Modern medicine is really nothing more than the use of advanced technology and chemistry. On the other hand, Traditional medicine has been around for thousands of years in all civilizations and cultures, and has persisted through the tests of time because it works.
While modern medicine certainly has its place, it is riddled with shortcomings. We are systematically training our doctors to engage in the pattern recognition and suppression of symptoms rather than actual treatment of causes. (“have pain? take this pill. pain subsides. repeat.”) Very little time is ever spent on determining the root, or underlying, cause for the pain and the reason for it. (what is the body really telling us?)

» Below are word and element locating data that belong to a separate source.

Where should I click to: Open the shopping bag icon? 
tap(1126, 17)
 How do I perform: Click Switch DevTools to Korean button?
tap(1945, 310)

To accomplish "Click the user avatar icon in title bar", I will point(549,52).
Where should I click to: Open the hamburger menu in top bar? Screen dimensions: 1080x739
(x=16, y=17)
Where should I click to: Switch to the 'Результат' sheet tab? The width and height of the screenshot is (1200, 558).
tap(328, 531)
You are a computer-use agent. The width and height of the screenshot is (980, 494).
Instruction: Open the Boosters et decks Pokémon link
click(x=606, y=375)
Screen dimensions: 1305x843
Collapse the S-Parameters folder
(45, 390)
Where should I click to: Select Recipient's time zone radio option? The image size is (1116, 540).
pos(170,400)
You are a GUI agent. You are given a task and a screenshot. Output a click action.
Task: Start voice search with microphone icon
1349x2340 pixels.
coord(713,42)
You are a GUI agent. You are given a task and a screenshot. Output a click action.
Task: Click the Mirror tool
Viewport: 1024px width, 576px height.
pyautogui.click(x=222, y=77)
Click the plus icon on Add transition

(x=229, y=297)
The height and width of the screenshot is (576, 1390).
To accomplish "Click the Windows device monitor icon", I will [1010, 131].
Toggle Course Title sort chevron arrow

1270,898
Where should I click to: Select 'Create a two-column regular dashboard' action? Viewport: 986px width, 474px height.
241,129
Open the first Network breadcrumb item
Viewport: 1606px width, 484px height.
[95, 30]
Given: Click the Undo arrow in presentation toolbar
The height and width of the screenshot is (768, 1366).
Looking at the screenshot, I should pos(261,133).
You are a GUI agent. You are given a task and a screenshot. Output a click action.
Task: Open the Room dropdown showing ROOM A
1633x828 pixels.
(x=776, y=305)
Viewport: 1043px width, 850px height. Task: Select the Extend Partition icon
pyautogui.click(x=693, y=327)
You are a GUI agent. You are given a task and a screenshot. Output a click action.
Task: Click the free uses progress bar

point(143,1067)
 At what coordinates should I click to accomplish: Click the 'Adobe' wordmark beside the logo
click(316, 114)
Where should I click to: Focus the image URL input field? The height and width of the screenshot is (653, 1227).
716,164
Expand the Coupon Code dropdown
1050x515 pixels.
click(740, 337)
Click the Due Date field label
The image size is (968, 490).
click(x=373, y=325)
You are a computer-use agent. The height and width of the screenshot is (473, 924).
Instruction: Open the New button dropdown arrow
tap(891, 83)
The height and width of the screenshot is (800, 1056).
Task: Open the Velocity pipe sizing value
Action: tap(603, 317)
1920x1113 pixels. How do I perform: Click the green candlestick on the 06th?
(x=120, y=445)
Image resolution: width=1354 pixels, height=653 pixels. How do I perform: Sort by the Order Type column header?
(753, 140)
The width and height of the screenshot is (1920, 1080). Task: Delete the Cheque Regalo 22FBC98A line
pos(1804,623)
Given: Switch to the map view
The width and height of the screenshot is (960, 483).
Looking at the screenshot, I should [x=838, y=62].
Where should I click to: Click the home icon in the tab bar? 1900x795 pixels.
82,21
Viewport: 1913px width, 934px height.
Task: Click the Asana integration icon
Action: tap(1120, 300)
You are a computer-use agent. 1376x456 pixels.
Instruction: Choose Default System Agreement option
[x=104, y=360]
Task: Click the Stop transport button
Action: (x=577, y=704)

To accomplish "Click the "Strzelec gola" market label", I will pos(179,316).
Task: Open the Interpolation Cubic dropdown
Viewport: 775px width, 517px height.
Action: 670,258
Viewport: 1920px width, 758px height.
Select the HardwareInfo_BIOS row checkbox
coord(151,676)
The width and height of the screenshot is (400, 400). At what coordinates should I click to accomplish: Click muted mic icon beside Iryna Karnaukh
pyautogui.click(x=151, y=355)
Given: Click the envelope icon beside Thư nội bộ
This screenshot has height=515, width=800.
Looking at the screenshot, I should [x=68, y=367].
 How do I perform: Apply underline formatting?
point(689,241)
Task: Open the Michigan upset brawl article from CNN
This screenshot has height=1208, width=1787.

Modern medical science or technology is wonderful when it comes to dealing with physical trauma (i.e. damage) to the human body. A construction worker who falls on a staff of rebar and is impaled, obviously needs to have the rebar removed and the physical damage to his body surgically repaired. If I fall and break a bone, I go to the hospital, have my bone(s) set in a cast or splint, and my bone fuses back together. If I have a faulty or broken joint that is no longer functioning, through the modern use of orthopedics I can have a new joint put in. If you are nearsighted or farsighted, modern medical technology allows you to wear glasses or contacts in order to correct your vision, or you can even have laser-eye-surgery, so that you can live your daily life while seeing life around you in focus.
If you think of the human body is something like an automobile, and this automobile sustained damage then modern medicine functions much like a mechanic (or a body shop) who is able to repair the damage and send you on your way, without the need for knowing why or how the accident-damage occurred.
However modern medicine does a very poor job in treating acute illness or long-term chronic disease because:
- physicians have become dependent on writing prescriptions for chemically-engineered, usually patented compounds
- which have been developed by for-profit corporations to treat symptoms, and
- to keep patients in a perpetual state of dependence and in a perpetual state of remaining a patient.
- most pharmaceuticals prescribed do not actually address or treat the root cause underlying an illness or disease.
This is where traditional medicine is highly superior to modern medical technology because traditional medicine actually examines the causes which lead to the disease or illness.
Traditional medicine actually engages in the art of healing. It is the goal of traditional medicine to not only improve your immediate quality of life, but to actually help the body heal itself and eliminating the underlying cause or problem which is the root of the disease.
A state of disease (or “dis-ease”) merely means that the body is not at ease. Traditional medicine will use varying modalities during a determined course of treatment in order to bring about the best possible result. However, once a course of treatment has been completed and the disease or illness successfully treated or managed, there generally is no ongoing dependence or addiction.